A maneira como nosso novo Santo Padre lidará com essas divisões será um dos seus maiores testes, mas ele precisará enfrentá-lo no início de seu pontificado.
Em relação aos Estados Unidos, seria muito bem recebido se ele nomeasse um Núncio Apostólico que expressasse respeito pela Igreja local. O núncio cessante (ele completará oitenta anos em janeiro), Christoph Pierre, expressou desprezo pela Igreja dos EUA. Isso criou desnecessariamente uma relação tensa entre os bispos americanos e a Santa Sé. A Igreja nos Estados Unidos está longe de ser perfeita, mas também tem muitas coisas boas a seu favor. Talvez o Santo Padre possa convidar o presidente da USCCB, Arcebispo Broglio, para uma audiência e falar bem da Igreja que fomentou a vocação do Santo Padre. Este discurso poderia ser tornado público, o que restauraria a relação tensa entre o Vaticano e a Igreja dos EUA, que existe há muito tempo.
É claro que muito será determinado com base nas nomeações episcopais. Nova York, Chicago e Denver são três sedes-chave que em breve receberão novas lideranças. Bispos que reflitam a mentalidade e as qualidades da liderança episcopal da USCCB, e aqueles bispos que estejam atraindo vocações (como uma medida óbvia), seriam bem-vindos. Há um forte grupo de bispos fiéis de base que poderiam assumir cargos de liderança mais importantes.

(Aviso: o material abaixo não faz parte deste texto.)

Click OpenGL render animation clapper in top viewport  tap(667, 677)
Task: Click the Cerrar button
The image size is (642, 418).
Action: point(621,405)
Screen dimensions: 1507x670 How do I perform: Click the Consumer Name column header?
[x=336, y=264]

Reconhecer o bom trabalho dos inúmeros apostolados cristocêntricos, como FOCUS ou Courage, ou do punhado de faculdades católicas pequenas, dinâmicas e ortodoxas é mais uma coisa que o Santo Padre pode fazer para reorientar o relacionamento entre o Vaticano e a Igreja dos EUA, sem mencionar o relaxamento da intensidade das guerras litúrgicas, permitindo mais liberdade para o Ordinário local fazer julgamentos prudenciais sobre o uso das várias formas litúrgicas.

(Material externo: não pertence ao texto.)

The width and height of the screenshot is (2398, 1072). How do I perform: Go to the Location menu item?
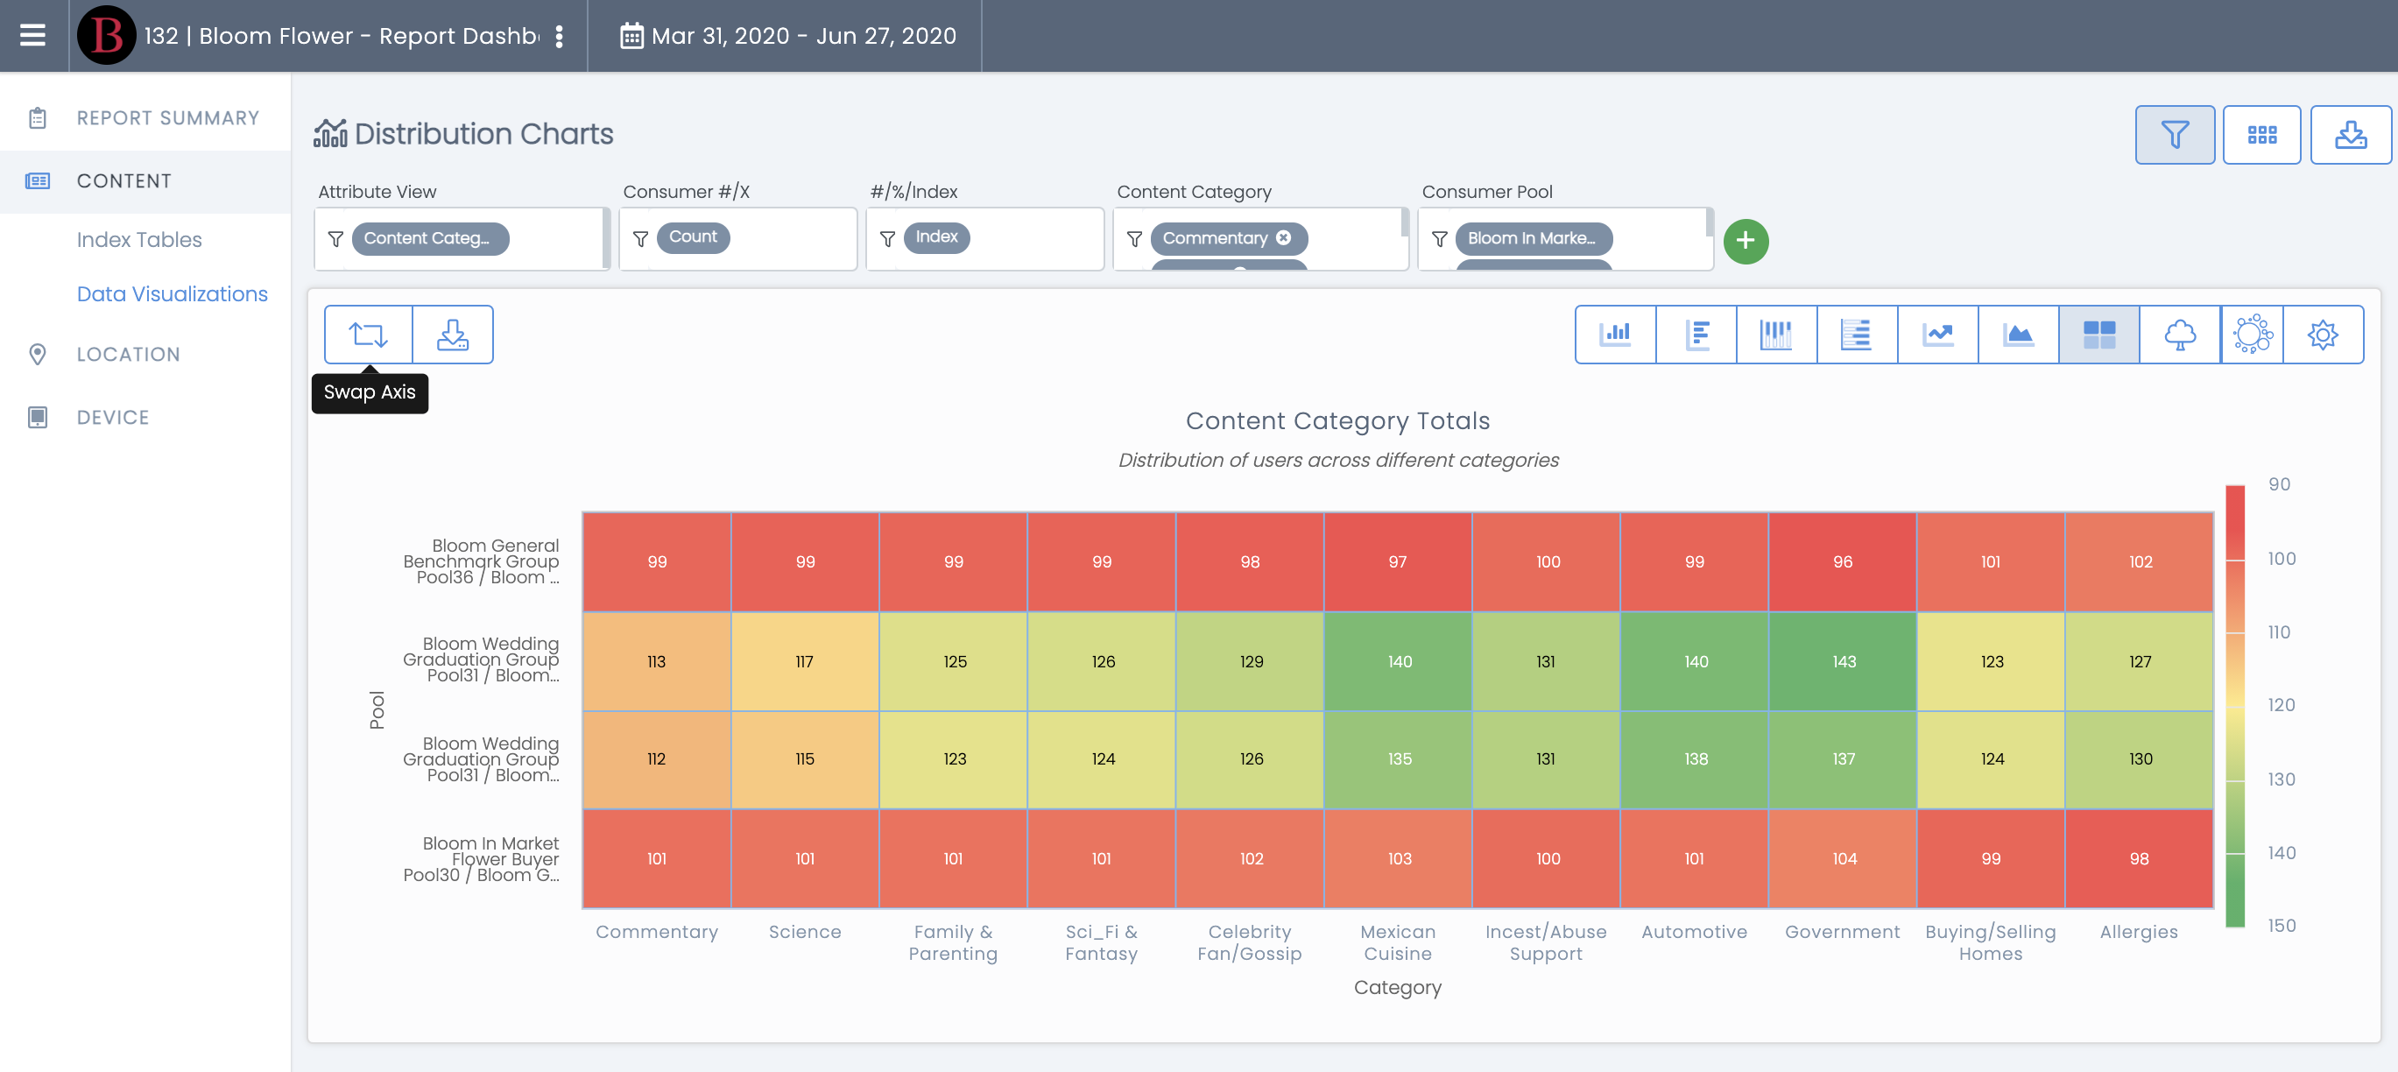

A Igreja está em pleno ano jubilar. Os Estados Unidos, que em breve celebrarão seu 250º aniversário, têm seu próprio jubileu. Talvez a Santa Sé pudesse comemorar essa feliz convergência com uma declaração sobre as contribuições dos Estados Unidos para a comunidade global, com ressalvas óbvias que reconheçam os desafios do passado e do presente. Talvez até uma visita papal?
Tudo isso seria um movimento em direção a uma maior unidade sob a Igreja de Cristo. O momento é propício para uma reconsideração de grande parte da vida da Igreja, com vistas a uma unidade fundamental na fé que celebre a diversidade em como ela se expressa. O Santo Padre, com a ajuda do Espírito Santo, pode ser uma fonte dessa unidade. Rezemos para que assim seja.